Chapter 1 of this book focuses on the complex number system and chapter 2 focuses on the rudiments of plane topology. Within chapter 2 are definitions, theorems and (end-of-chapter) exercises that focus on
A. disks, open/closed sets, boundary points, sequences, convergence, accumulation points
B. continuity, limits
C. connected/disconnected sets, domains, components of open sets
D. bounded sets and sequences, Cauchy sequences, compact sets, uniform continuity.

A set is connected $\;\Leftrightarrow\;$ the set is not disconnected.
A set $\,S\,$ is disconnected $\;\Leftrightarrow\; \exists \;$ disjoint open sets $\;U, \,V \;\ni$
$(S \bigcap U) \neq \phi \neq (S \bigcap V)\;$ and $\;S \;\subseteq \;(U \bigcup V).$

$b\,$ is a boundary point of a set $\,S\; \equiv \;$
$\forall \;r > 0, \Delta(0,r)\;$ contains at least one element from $\,S\,$
and one element that is not in $\,S.$

I interpret premise (3) above as:
$\forall \;\epsilon > 0 \;\exists \;r > 0 \;\ni \;|z| \geq r \;\Rightarrow \;|f(z)| > \epsilon.$
Please let me know if you disagree with my interpretation.

I completed all prior exercises in chapter 2. The problem (exercise 5.37) provides a hint:
Assume $\;G = f(\mathbb{C}) \neq \mathbb{C}\;$ and use exercise 5.25 from chapter 2 to get a contradiction.

Exercise 5.25 :
If $\;G, \,D \;$ are domains (i.e. open, connected sets) $\;\ni$
$G \subseteq D\;$ and $\;G \neq D,\;$ then $\;\partial G \;\bigcap D \;\neq \;\phi$
(i.e. $\,D\,$ contains at least one of the boundary points of $\,G$).

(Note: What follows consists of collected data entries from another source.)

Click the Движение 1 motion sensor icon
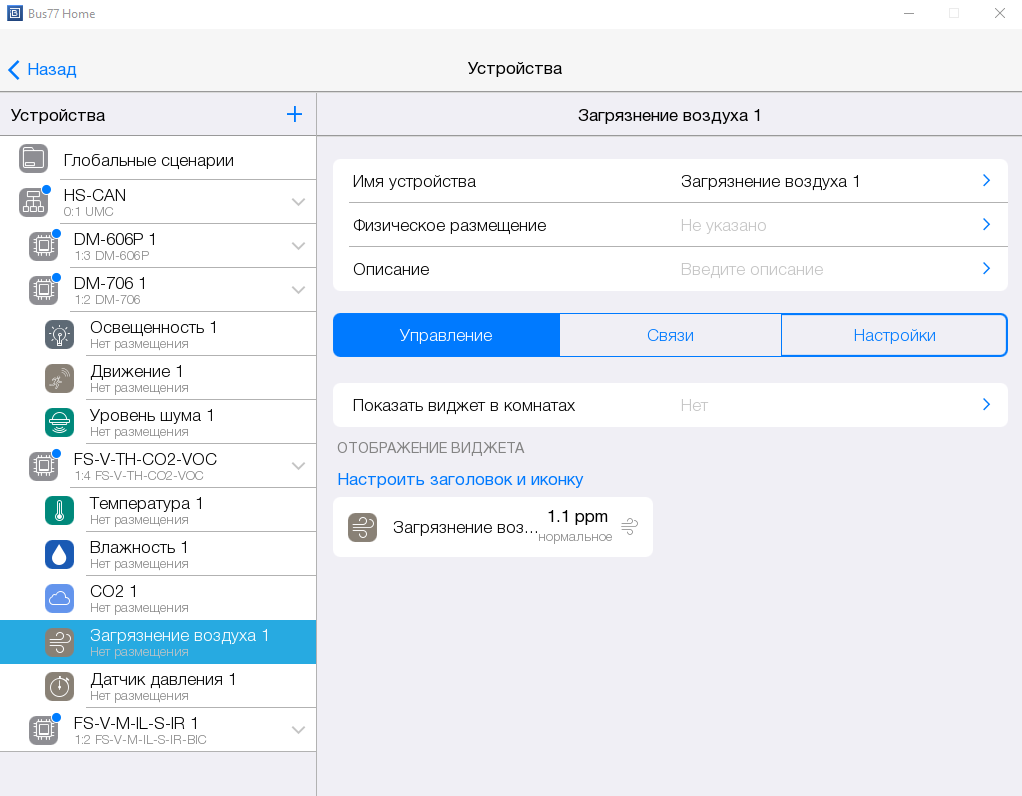Screen dimensions: 1022x796 click(x=59, y=379)
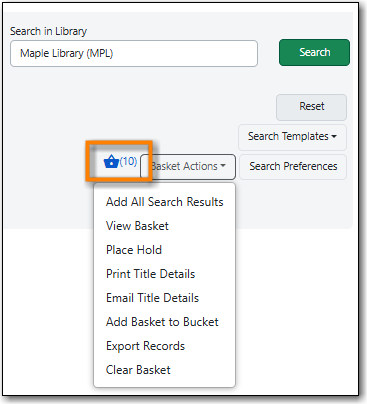The image size is (367, 404).
Task: Click the caret arrow on Basket Actions
Action: (223, 166)
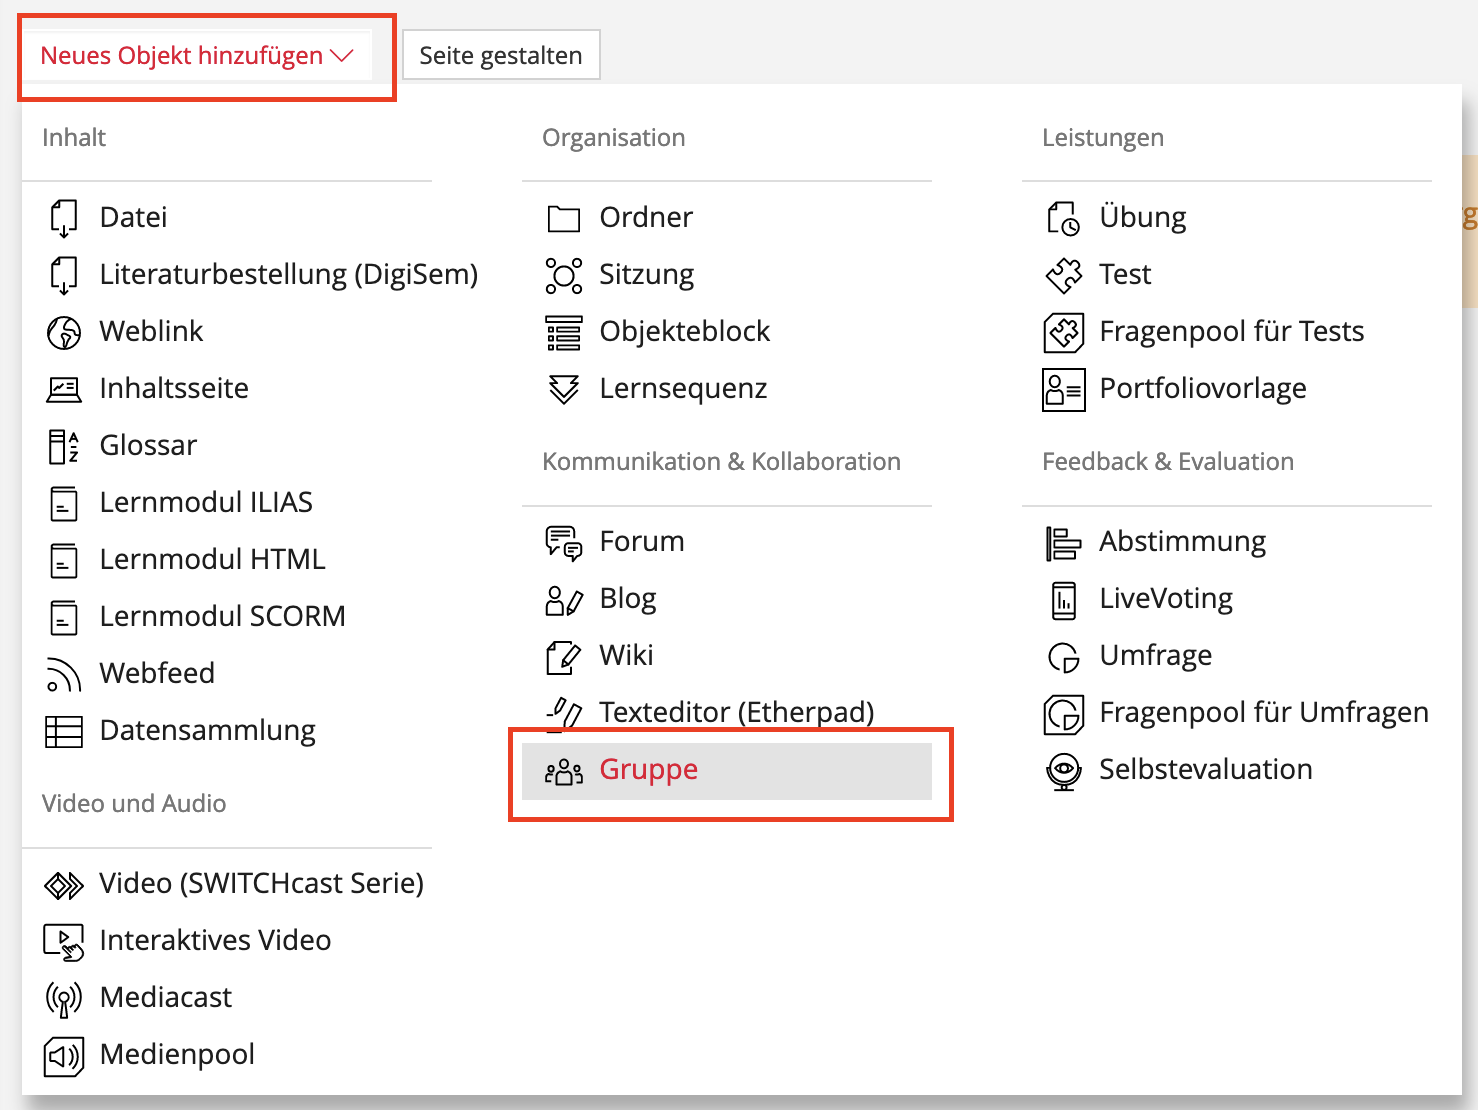This screenshot has height=1110, width=1478.
Task: Click the Glossar A-Z icon
Action: pos(64,446)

$\underline{\textbf{My Analysis:}}$

First of all, let $\;h(z) = |f(z)|.$
From the theorems in chapter 2, I know that $\;h(z)$ is a continuous function,
and that $\;h(\mathbb{C})\;$ is therefore an unbounded, open, and connected set.
This means that $\;\forall \;r > 0, \;\exists \;z \,\in \,\mathbb{C} \;\ni \;|f(z)| = r.$

Second of all, following the hint, and assuming that $\;G \neq \mathbb{C},\;$
$G$ has a boundary point $\,b \;\ni \;b \,\not\in \,G.$
Let $\;r \equiv |b|,\;$ and $\;K(0,r) \equiv \{ \,z \,: \;|z| = r \,\}.$
Let $\;K_1 \equiv G \bigcap K(0,r)\;, K_2 \equiv [K(0,r) \sim K_1].$

From previous exercises in chapter 2, I know that both $\;K(0,r)\;$ and $\;\overline{G}\;$ are connected sets.
However, I do not (as of yet) know whether any of $\;\partial G, \;K_1, \;$ or $\;K_2 \;$ are connected sets.
Further, even if I did know this, I don't see how it would help.

Since $\,b\,$ is a boundary point of $\,G,\,$ both $\,G\,$ and $\,(\mathbb{C} \sim G)\,$
contain elements arbitrarily close to $\,b.$
I don't see how this helps either.

$\underline{\textbf{Addendum-1 Reaction to Qiyu Wen's answer:}}$
I followed almost all of the answer, but I have some questions.

In response to your paragraph: "I just want to mention a gap in your interpretation: ... so 0 is what we try to capture."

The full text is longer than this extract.